Eragon le raccontò in breve di Solembum e dell'albero di Menoa.

Accovacciandosi davanti al minerale, Rhunön ne accarezzò la superficie butterata; le sue dita indugiarono sulle venature di metallo che screziavano la roccia. «Siete stati molto sciocchi o molto coraggiosi nel mettere alla prova l'albero di Menoa. Non è una con cui si scherza.»

Ce n'è abbastanza per una spada? chiese Saphira.

«Per parecchie spade, se l'esperienza non m'inganna» disse Rhunön, rialzandosi. L'elfa scoccò un'occhiata alla fucina al centro del patio, poi batté le mani, gli occhi ardenti di desiderio e determinazione. «Facciamola, allora! Ti serve una spada, Ammazzaspettri? Benissimo, ti darò una spada come non se n'è mai vista una in Alagaësia.»

«E il tuo giuramento?» chiese Eragon.

«Per adesso non ci pensare. Quando dovete tornare dai Varden, voi due?»

«Saremmo dovuti partire il giorno stesso che siamo arrivati» rispose Eragon.

Rhunön rimase un attimo in silenzio, pensierosa. «Allora dovrò fare in fretta quello che in genere faccio con calma, e dovrò usare la magia per ottenere ciò che altrimenti mi richiederebbe settimane di lavoro manuale.

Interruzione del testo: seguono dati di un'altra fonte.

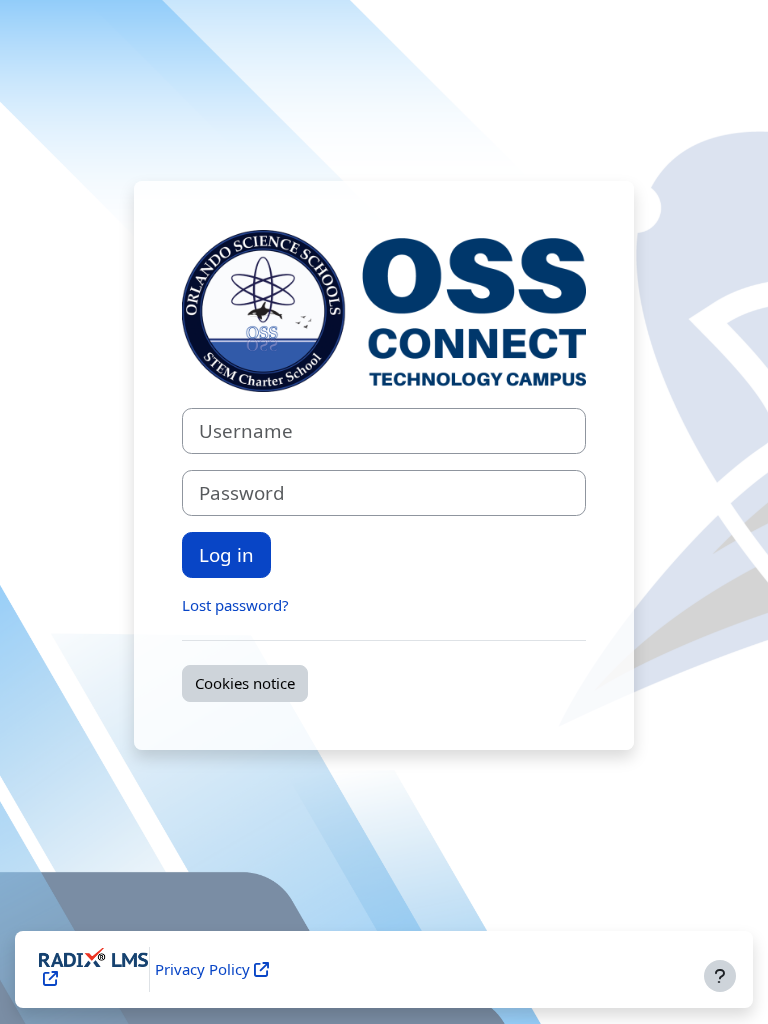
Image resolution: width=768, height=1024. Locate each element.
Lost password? (235, 605)
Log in (226, 554)
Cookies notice (245, 683)
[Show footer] (720, 976)
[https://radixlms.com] (48, 978)
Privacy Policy (202, 969)
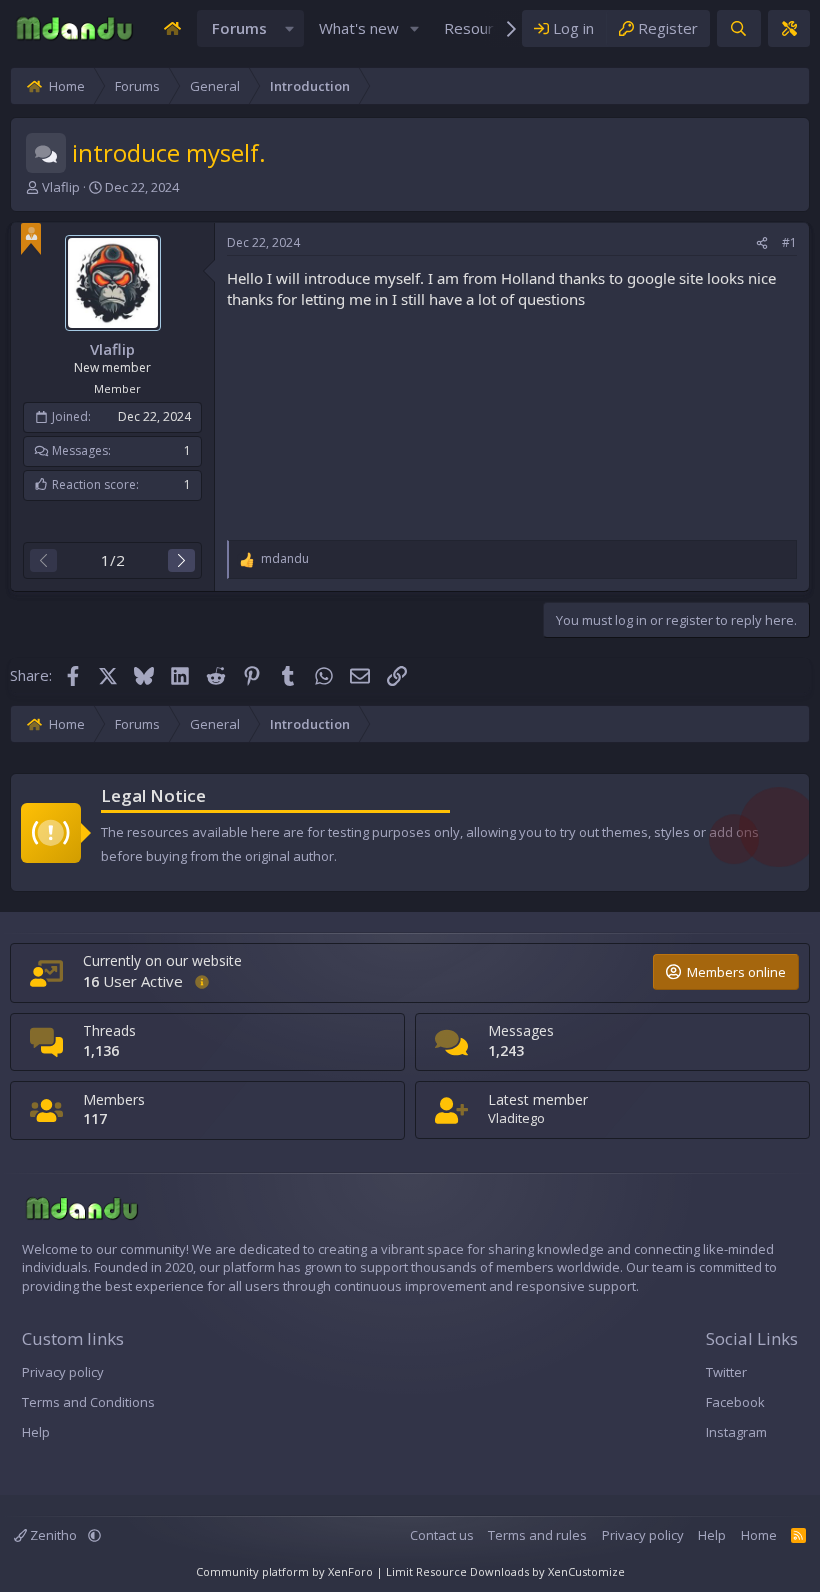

Tu e Squamediluce mi aiuterete.»

Non era una domanda, ma Eragon annuì. «Stanotte non ci riposeremo, ma ti prometto, Ammazzaspettri, che entro domattina avrai la tua spada.» Piegando le ginocchia, Rhunön sollevò senza alcuno sforzo il masso e lo portò alla panca dove c'era la sua scultura abbozzata.

Eragon si tolse la tunica e la camicia per non rovinarle, e al loro posto Rhunön gli diede un panciotto attillato e un grembiule di tessuto trattato in modo da non poter prendere fuoco. Rhunön si vestì in modo simile. Quando Eragon le chiese dei guanti, l'elfa scoppiò a ridere e scosse il capo. «Solo un fabbro maldestro usa i guanti.»

Poi Rhunön lo condusse in una bassa stanzetta, simile a una grotta, incassata in uno dei tronchi che formavano la sua casa. All'interno c'erano sacchi di carbonella e cumuli sparsi di mattoni d'argilla biancastri. Servendosi di un incantesimo, Eragon e Rhunön sollevarono diverse centinaia di mattoni e li portarono fuori, accanto alla fucina, poi fecero lo stesso con i sacchi di carbonella, ciascuno largo quanto il torace di un uomo.

Quando Rhunön ritenne di avere abbastanza materiale, lei ed Eragon costruirono un forno. Era una struttura complessa e, dato che Rhunön si rifiutava di ricorrere troppo alla magia, il progetto sottrasse loro gran parte del pomeriggio. Dapprima scavarono una fossa rettangolare profonda cinque piedi che riempirono con strati di sabbia, ghiaia, argilla, carbonella e cenere, lasciando diversi spazi e canaletti per eliminare l'umidità che altrimenti avrebbe abbassato la temperatura del fuoco. Quando il contenuto della buca ebbe raggiunto il livello del terreno, ci costruirono sopra un trogolo di mattoni, usando come malta una miscela d'acqua e argilla avanzata. Rhunön entrò in casa e ne uscì con una coppia di mantici che collegarono ai fori alla base del forno.

Poi fecero una pausa per bere e mangiare qualche boccone di pane e formaggio.

Dopo il breve ristoro, Rhunön collocò una manciata di ramoscelli nel trogolo, li accese mormorando una parola e quando le fiamme furono bene avviate, mise sul fondo alcuni ciocchi di quercia stagionata. Per quasi un'ora accudì il fuoco, alimentandolo con la cura di un giardiniere che coltiva le rose, finché la legna fu bruciata completamente trasformandosi in un letto di carboni. Allora Rhunön fece un cenno a Eragon e disse: «Adesso!»